___ Geciteerde tekst ___

Het leek me een kwestie van tijd voordat wetenschappers de journalistiek zouden overnemen.
Generaliserend: wetenschappers weten veel (op hun vakgebied), wetenschappers kunnen goed informatie verzamelen, wetenschappers weten informatie op waarde te schatten, wetenschappers zijn niet snel onder de indruk. Oftewel: wetenschappers kunnen allerlei grotemensendingen die bruikbaar zijn in de journalistiek.
Eén ding kunnen ze niet: schrijven (ik generaliseer nog steeds). Maar dat lijkt me te verhelpen. En misschien is het wel niet hun fout. Misschien zijn wetenschappers alleen gebonden aan de kennelijke afspraak dat ze hun inzichten zo verwoorden dat niemand – op een klein clubje directe collega’s na – begrijpt wat ze te zeggen hebben.
Kortom: wetenschappers hebben diepgang die alleen maar een beetje toegankelijk moet worden gemaakt, et voilà: geweldige journalistiek. Tot zover mijn theorietje. De praktijk leert dat die overname er niet is gekomen.
Misschien omdat helder schrijven lastiger is dan gedacht. Misschien omdat je in de journalistiek niet lang kunt wikken en wegen, maar keuzes moet maken (bijvoorbeeld om een boekrecensie zo navelstaarderig te beginnen als dit stuk). En – fluister het – misschien omdat journalistiek wel helemaal niet zo’n aantrekkelijk beroep is voor mensen met grotemensenvaardigheden.
Waarom deze wetenschapper geen tijd had
Toch zijn ze er wel – de journalistieke wetenschappers. Neem Jurgen van Teeffelen. Van Teeffelen (50) is een gepromoveerd medisch bioloog die vier jaar geleden besloot om sportwetenschapsjournalist te worden. (Hij was zo’n wetenschapper die niets begreep van de afspraak van zijn vakgenoten om onleesbaar te schrijven.)

___ Gegevensrijen ___

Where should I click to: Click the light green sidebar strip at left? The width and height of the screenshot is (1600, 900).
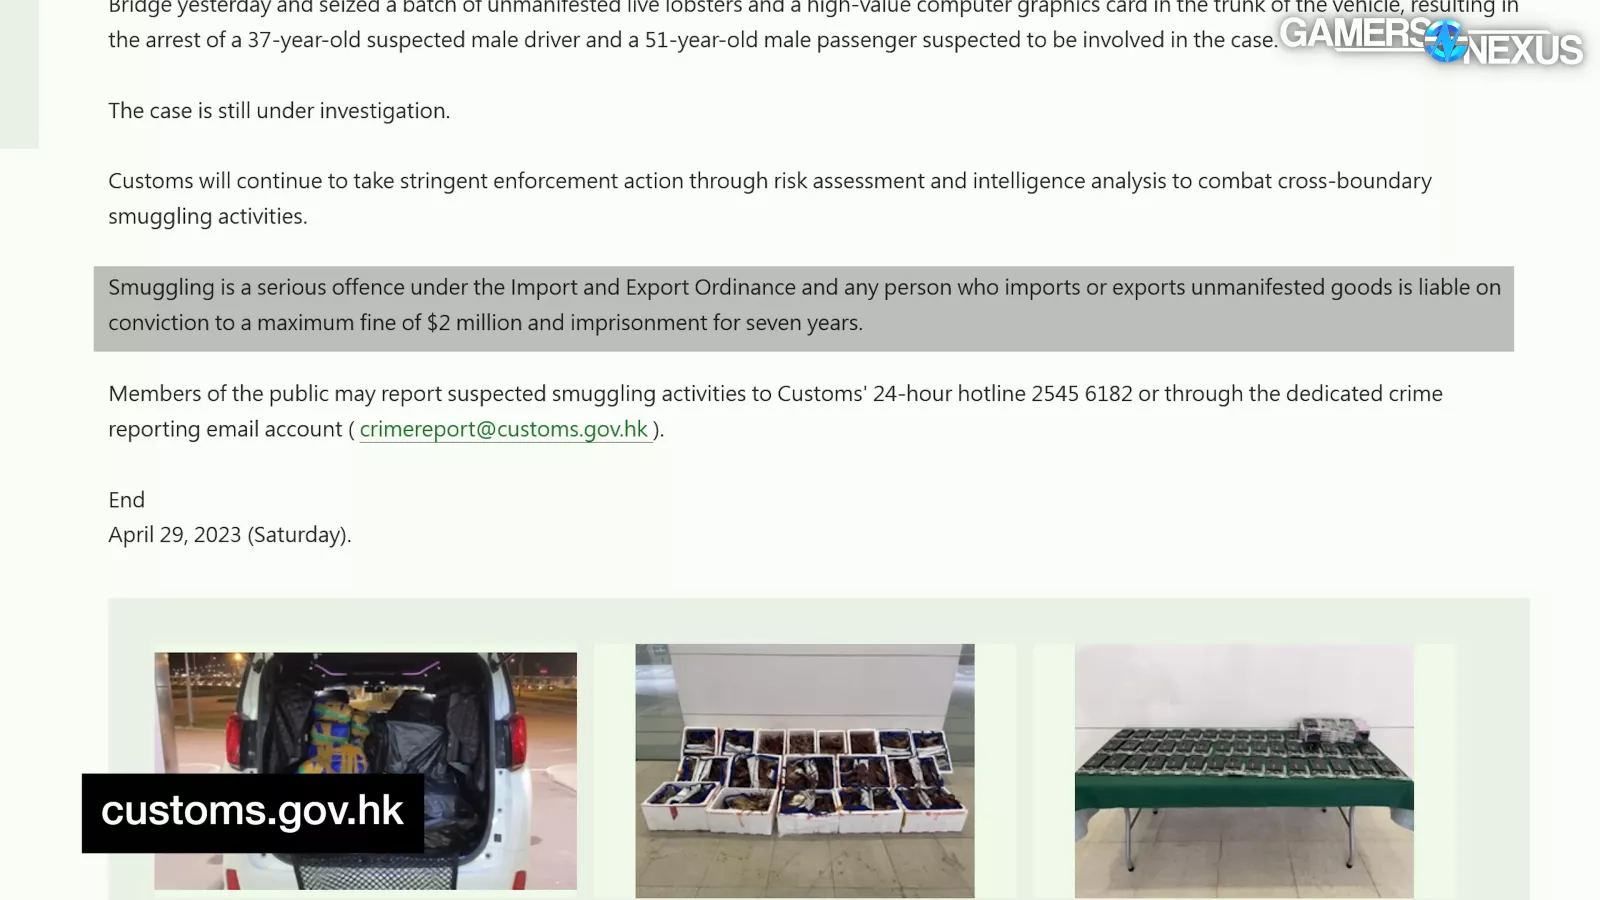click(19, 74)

___
___ Gegevensrijen ___

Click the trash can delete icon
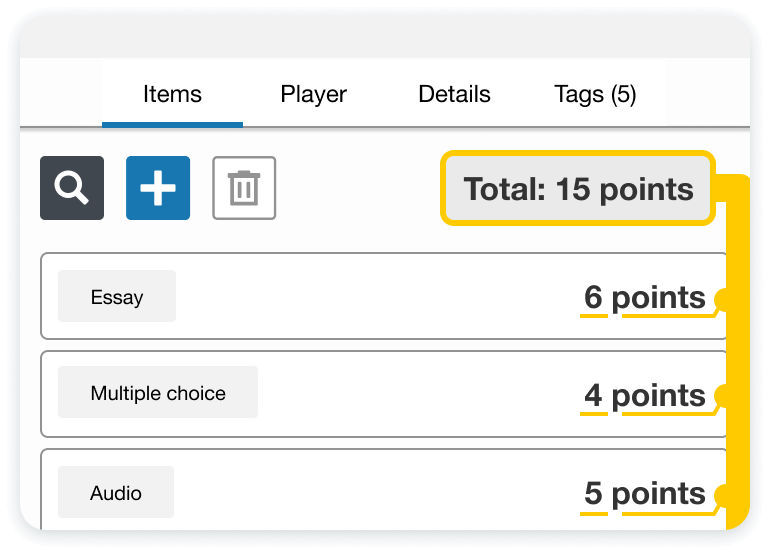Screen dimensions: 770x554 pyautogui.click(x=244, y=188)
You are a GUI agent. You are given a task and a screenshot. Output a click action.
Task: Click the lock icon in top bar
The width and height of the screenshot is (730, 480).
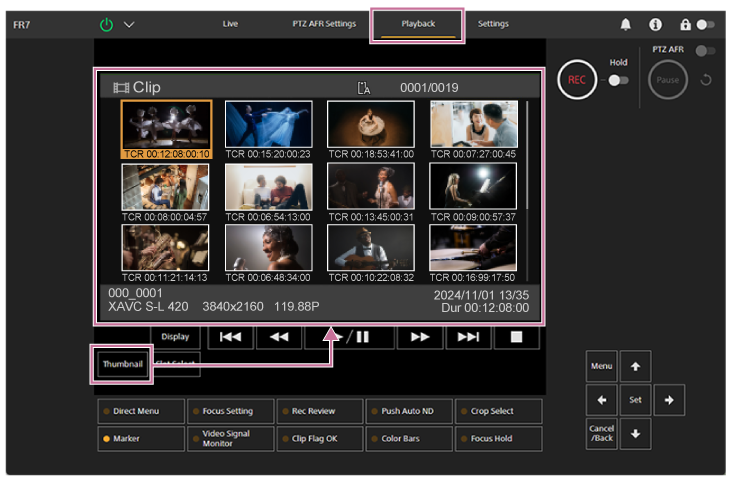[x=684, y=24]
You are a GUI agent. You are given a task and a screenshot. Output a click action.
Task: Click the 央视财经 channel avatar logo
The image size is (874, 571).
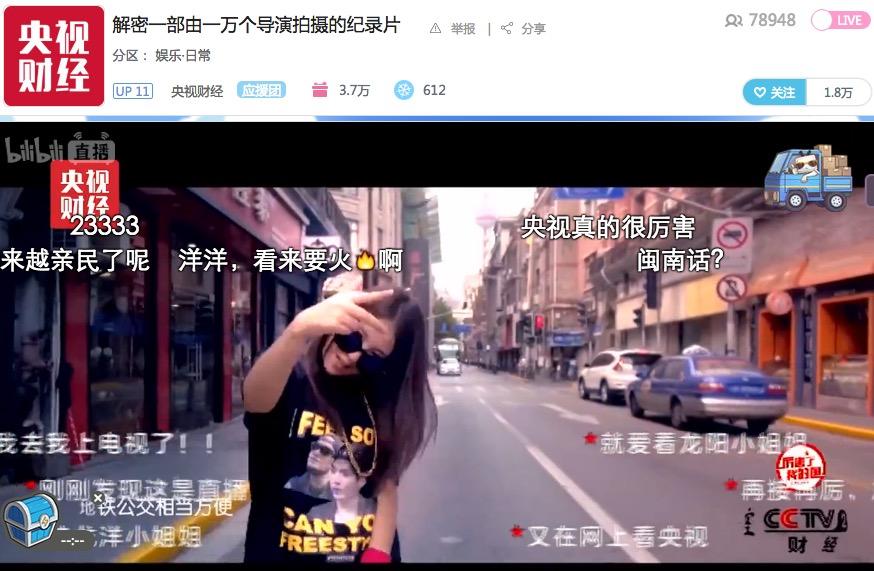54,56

___
___ Gegevensrijen ___

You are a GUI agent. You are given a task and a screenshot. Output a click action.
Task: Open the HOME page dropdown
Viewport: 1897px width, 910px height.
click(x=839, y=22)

___

* Korte opdracht 1: Waarom is de overname van de journalistiek door wetenschappers volgens de tekst over wetenschappers en journalistiek uitgebleven? Leg het in één tot drie zinnen uit.
* Korte opdracht 2: Schrijf het volgende stuk van de tekst over wetenschappers en journalistiek, aansluitend op de laatste zin.

* Verwacht antwoord 1: Misschien omdat helder schrijven lastiger is dan gedacht, en omdat je in de journalistiek niet lang kunt wikken en wegen maar keuzes moet maken. Daarnaast is journalistiek misschien helemaal niet zo'n aantrekkelijk beroep voor mensen met grotemensenvaardigheden.

* Verwacht antwoord 2:
Al gauw viel hij me op: zo schreef Van Teeffelen over doping, zonder te dramatiseren, opiniëren of vervelen. We hebben een keer koffie gedronken, om te kijken of hij en ik samen wat voor De Correspondent zouden kunnen doen. Uiteindelijk kwam het niet van een samenwerking. Hij had het te druk met andere dingen.
Niet veel later werd me duidelijk wat die andere dingen waren: Van Teeffelen was een boek aan het schrijven.
Het doel: in een uur 54 kilometer en 526 meter fietsen
Van Teeffelen ging een relatief onbekende wielrenner, Dion Beukeboom, en een bewegingswetenschapper, Jim van den Berg, volgen in hun poging om het werelduurrecord van Tour de France-winnaar Sir Bradley Wiggins te verbeteren: in een uur verder dan 54 kilometer en 526 meter fietsen. Diverse beroemde renners – van Eddy Merckx tot Miguel Indurain – hebben zich sinds het begin van de twintigste eeuw gewaagd aan ‘het uur’, maar nooit kwam iemand verder dan Wiggins in 2015.
Gebruikmakend van de laatste wetenschappelijke inzichten meenden Beukeboom en Van den Berg een goede kans te maken op het record – ook al was Beukeboom maar een amateur. Je had geen beroemde wielrenner nodig voor dat record, meende (en meent) wetenschapper Van den Berg. Hij bekeek dat record als een ingenieur: het was een kwestie van de grootste motor pakken en die afstellen tot de ultieme hardfietsmachine.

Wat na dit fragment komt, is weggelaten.